Controlled Human Infection Studies: Proposals for guidance on how to design, develop and produce a challenge strain

There is an increasing need to establish quality principles for designing, developing and manufacturing challenge agents as currently these agents are classified differently by various jurisdictions. Indeed, considerations for challenge agent manufacturing vary between countries due to differences in regulatory oversight, the categorization of the challenge agent and incorporation into medicinal/vaccine development processes. To this end, a whitepaper on the guidance has been produced and disseminated for consultation to researchers, regulatory experts and regulatory or advisory bodies. This document is intended to discuss fundamental principles of selection, characterization, manufacture, quality control and storage of challenge agents for international reference. In the development phase, CMC documentation is needed for a candidate challenge agent, while standard operating procedure documentation is needed to monitor and control the manufacturing process, followed by use of qualified methods to test critical steps in the manufacturing process, or the final product itself. These activities are complementary: GMP rules, which intervene only at the time of the routine manufacturing of batches, do not contribute to the proper development and qualification of the candidate product.
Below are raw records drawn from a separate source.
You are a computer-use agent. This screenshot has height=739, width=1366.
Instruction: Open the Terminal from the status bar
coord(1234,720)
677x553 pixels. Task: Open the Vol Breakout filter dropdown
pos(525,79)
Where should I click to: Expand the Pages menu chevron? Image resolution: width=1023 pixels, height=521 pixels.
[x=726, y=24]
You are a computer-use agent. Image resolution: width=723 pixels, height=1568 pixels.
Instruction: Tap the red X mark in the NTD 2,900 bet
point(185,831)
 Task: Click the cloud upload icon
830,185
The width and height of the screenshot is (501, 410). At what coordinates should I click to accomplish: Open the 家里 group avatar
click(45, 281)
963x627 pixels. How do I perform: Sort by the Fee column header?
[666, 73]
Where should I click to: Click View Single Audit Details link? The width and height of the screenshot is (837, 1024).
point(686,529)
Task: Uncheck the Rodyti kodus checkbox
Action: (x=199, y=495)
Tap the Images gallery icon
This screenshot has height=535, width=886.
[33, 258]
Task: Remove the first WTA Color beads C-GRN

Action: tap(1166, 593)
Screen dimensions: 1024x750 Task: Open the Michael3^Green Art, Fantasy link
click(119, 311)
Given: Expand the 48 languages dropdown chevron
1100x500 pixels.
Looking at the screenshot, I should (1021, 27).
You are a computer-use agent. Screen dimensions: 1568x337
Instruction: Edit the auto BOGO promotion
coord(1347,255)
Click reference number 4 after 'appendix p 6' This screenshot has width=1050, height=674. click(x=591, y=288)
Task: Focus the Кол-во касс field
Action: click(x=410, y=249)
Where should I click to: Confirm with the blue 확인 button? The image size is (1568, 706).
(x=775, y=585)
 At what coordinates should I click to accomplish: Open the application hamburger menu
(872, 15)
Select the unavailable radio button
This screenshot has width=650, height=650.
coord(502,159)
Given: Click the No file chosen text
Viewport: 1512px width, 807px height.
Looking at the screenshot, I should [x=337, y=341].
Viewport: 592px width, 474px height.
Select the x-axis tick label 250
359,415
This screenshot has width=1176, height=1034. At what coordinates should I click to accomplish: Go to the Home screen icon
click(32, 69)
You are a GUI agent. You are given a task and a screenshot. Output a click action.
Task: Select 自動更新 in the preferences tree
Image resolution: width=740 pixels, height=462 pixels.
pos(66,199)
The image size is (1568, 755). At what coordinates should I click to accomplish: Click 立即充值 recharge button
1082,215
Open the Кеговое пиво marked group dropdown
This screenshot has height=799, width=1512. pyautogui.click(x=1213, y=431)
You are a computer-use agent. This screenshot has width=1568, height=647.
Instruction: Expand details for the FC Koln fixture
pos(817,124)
Some considerations regarding suitability of premises for challenge manufacturing was discussed in the presentation dedicated to “routine manufacturing”. •Applicable local, national and regional guidelines on manufacture and use of challenge agents must be considered.•As challenge agents are biological products, ICH guidelines should be followed.•GMP contributes to the right execution of a process duly designed, developed and declared in the CMC documentation.•Good documentation practice is critical, for adherence to procedures and regulatory requirements and process reconstruction.•For challenge agents, a case-by-case approach should determine the extent of quality data (CMC and GMP) to be applied.